Text block:
○ ○ ○ ○ ○

The Prime Minister is being required to complete a police questionnaire as part of an investigation into alleged breaches of lockdown rules
Boris Johnson has become the first UK Prime Minister to be questioned under police caution, according to a leaked version of Scotland Yard’s Partygate questionnaire reported by ITV on Tuesday.
As part of the Metropolitan Police’s investigation into allegations of lockdown-breaching parties in Downing Street,
Johnson and all those suspected of attending have been required to complete a questionnaire. Scotland Yard’s list of questions asks them to provide a “reasonable excuse” for their presence at the gatherings.
At the beginning of the questionnaire, the document informs recipients that they are providing a “written statement under caution” before stating that “do not have to say anything but it may harm your defence if you do not mention when questioned something which you later rely on in court.”
The police’s investigation covers twelve events, six of which
Johnson is believed to have attended, that were held in violation of the lockdown rules imposed by the UK government in response to the
Covid pandemic.
Among the questions that are reportedly included in the document, recipients are asked if they attended an event and, if so, they were a “lawful exception” while doing so, and are requested to confirm the purpose of their participation and whether they’d interacted with anyone else present.

○ ○ ○ ○ ○

The data:
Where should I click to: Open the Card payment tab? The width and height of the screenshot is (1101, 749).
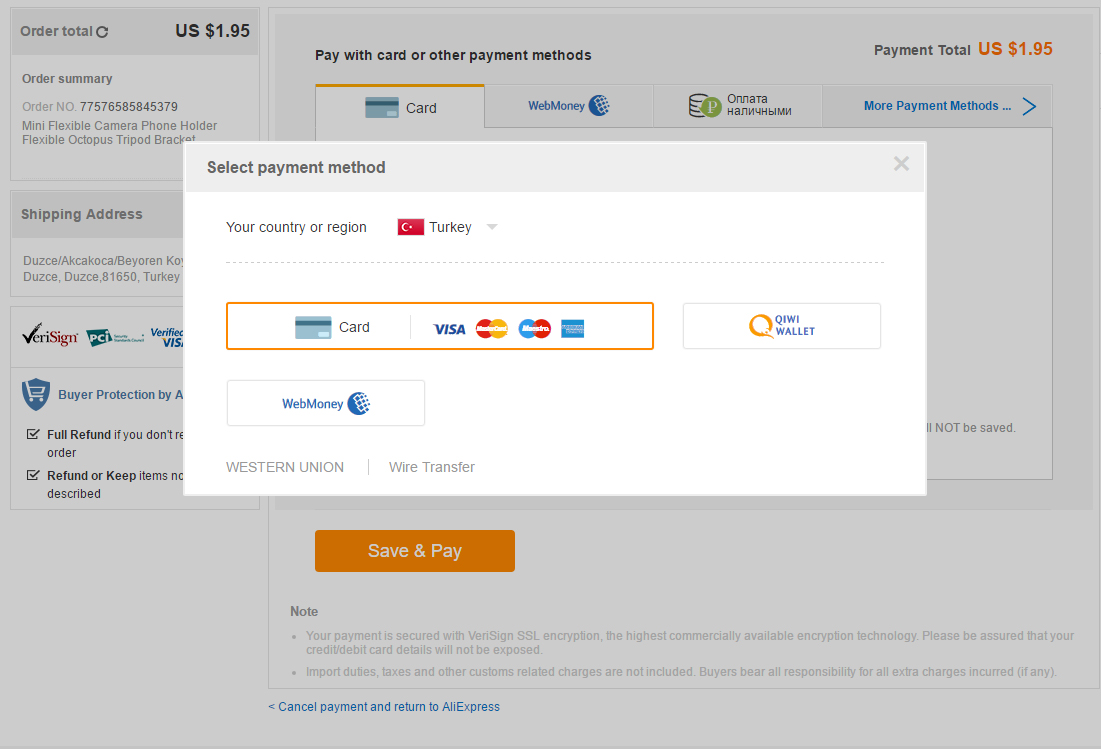click(x=400, y=107)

○ ○ ○ ○ ○

Exercise instructions:
1. Reproduce the stretch of the Partygate article from "As part of the" through "Covid pandemic.", swapping "questionnaire" for "survey".
2. Put this sentence from the Partygate article into Spanish: "Scotland Yard’s list of questions asks them to provide a “reasonable excuse” for their presence at the gatherings."
These data were taken from a different source.

Results of the exercise:
1.
As part of the Metropolitan Police’s investigation into allegations of lockdown-breaching parties in Downing Street,
Johnson and all those suspected of attending have been required to complete a survey. Scotland Yard’s list of questions asks them to provide a “reasonable excuse” for their presence at the gatherings.
At the beginning of the survey, the document informs recipients that they are providing a “written statement under caution” before stating that “do not have to say anything but it may harm your defence if you do not mention when questioned something which you later rely on in court.”
The police’s investigation covers twelve events, six of which
Johnson is believed to have attended, that were held in violation of the lockdown rules imposed by the UK government in response to the
Covid pandemic.

2. La lista de preguntas de Scotland Yard les pide que aporten una «excusa razonable» por su presencia en las reuniones.